Clickener’s husband, Robert, is a fellow military Veteran, and spoke to her rise for refugees.
“Teresa, the best way to describe her in this endeavor, is she is a quarterback,” bragged Robert Clickener. “Teresa was on the phone with the I-R-C in Fort Worth (International Rescue Committee), ‘hey, we have a place for displaced children,’ and before we knew it, we had families showing up here at the IRC in Abilene.”
After that call to the IRC, Clickener said she was able to welcome three Afghan families to Abilene, where she helped them transition into U.S. life.
“These three families, it has been such a wonderful journey to be on this with them,” Clickener beamed. “They came here with literally nothing except whatever clothes they could put on. I partnered up with my husband, as well as another Veteran who I served with in Afghanistan, and we were able to reach out to the community and find them resources: Get them their driver’s license, food, bedding, and all the basic necessities that we take for granted.”

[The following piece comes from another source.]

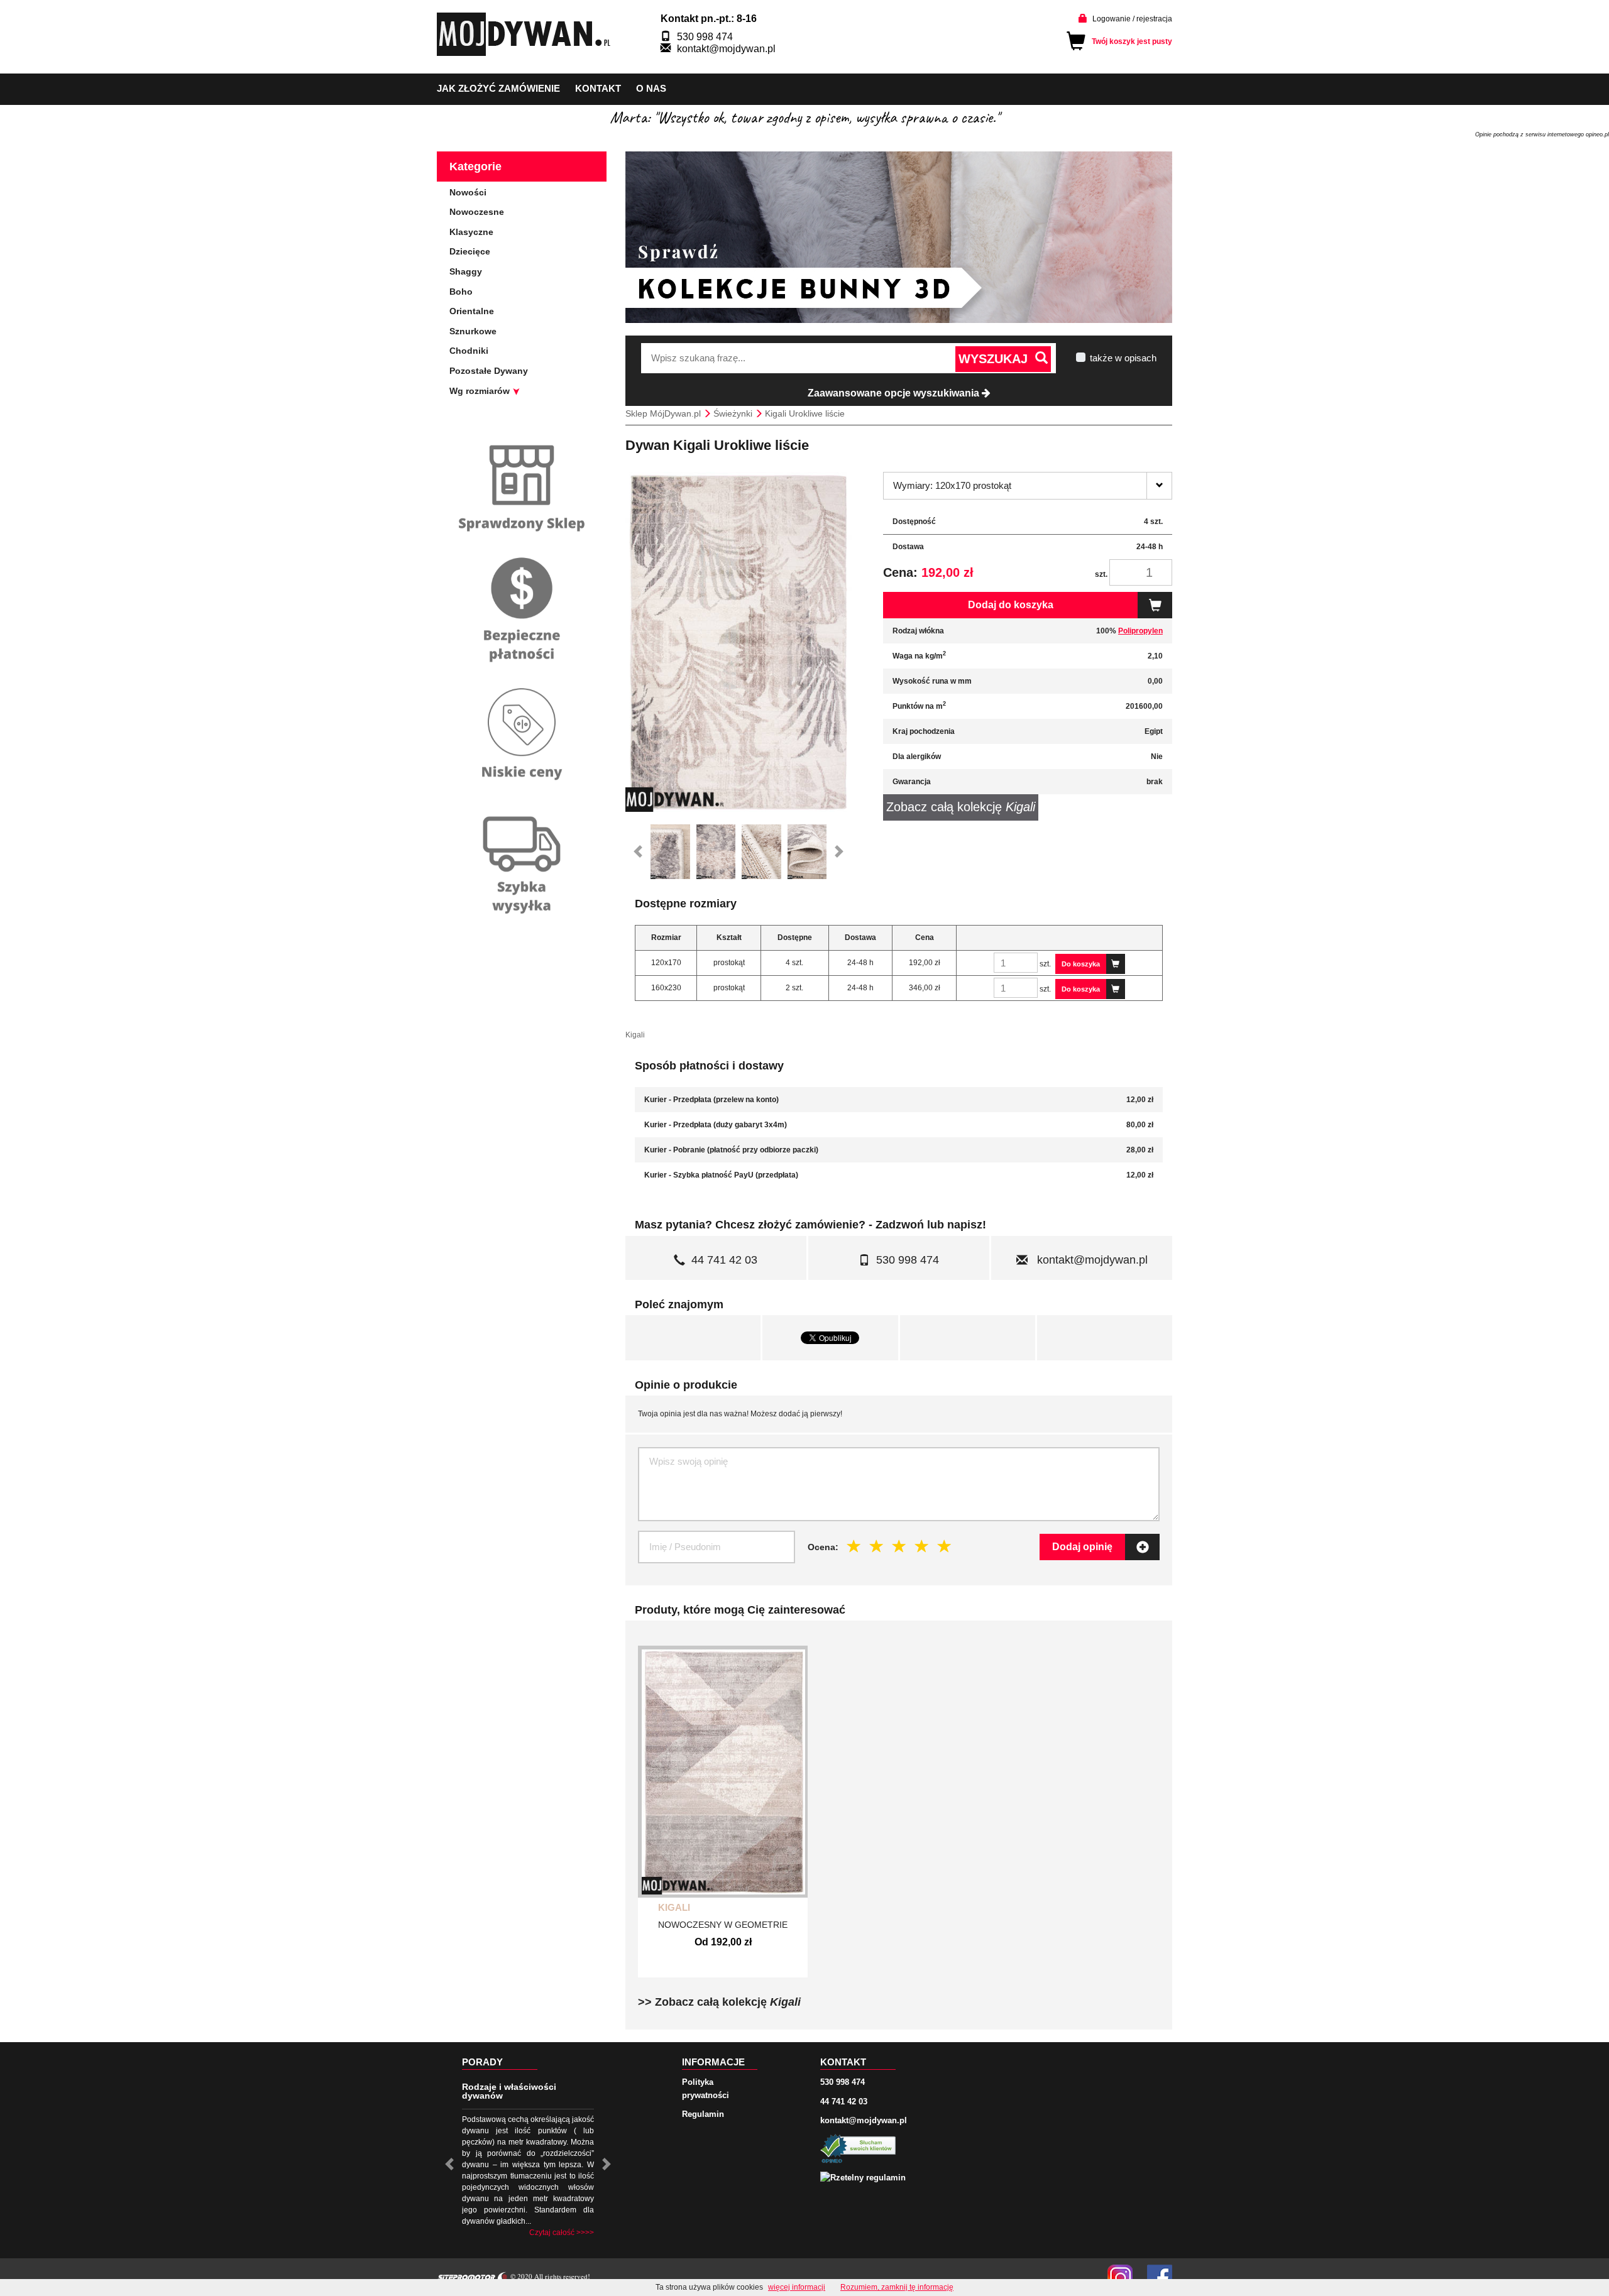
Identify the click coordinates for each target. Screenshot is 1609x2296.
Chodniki (468, 351)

In helping those three families, Clickener ignited a very special drive for American life in one family in particular.
“This gentleman, he had never, of course, been to America. He had worked with Americans. He was a soldier in Afghanistan in the Afghan National Army himself, and as we progressed, and he was learning a little bit more, we knew he needed to learn how to drive so he could get to work and provide for his family,” detailed Clickener. “It was like driving when I was teaching my kids as teenagers; hitting the breaks hard or running through a stop sign and screaming a couple of times.”
Clickener’s husband, Robert, added, “I was able to get a vehicle and rebuild it in my shop, and when Dean (last name redacted) passed his test, we handed him a set of keys.”
“He was speechless,” Clickener continued. “He did not know what to say except ‘thank you.’”
Whatever it is that makes a person remarkable, there’s no doubt that Teresa Clickener has it. Her friends and neighbors told KTAB she can take the negatives of life and easily turn them into positives.
“She is a remarkable person that I have learned so much from, even in my own journeys in PTSD, just watching how she copes with stuff, and by being a servant and giving of ourselves,” delighted Clickener’s husband. “In hindsight, it was probably the best healing that she could have ever had. It was just something that she needed to do, and I was going to support her.”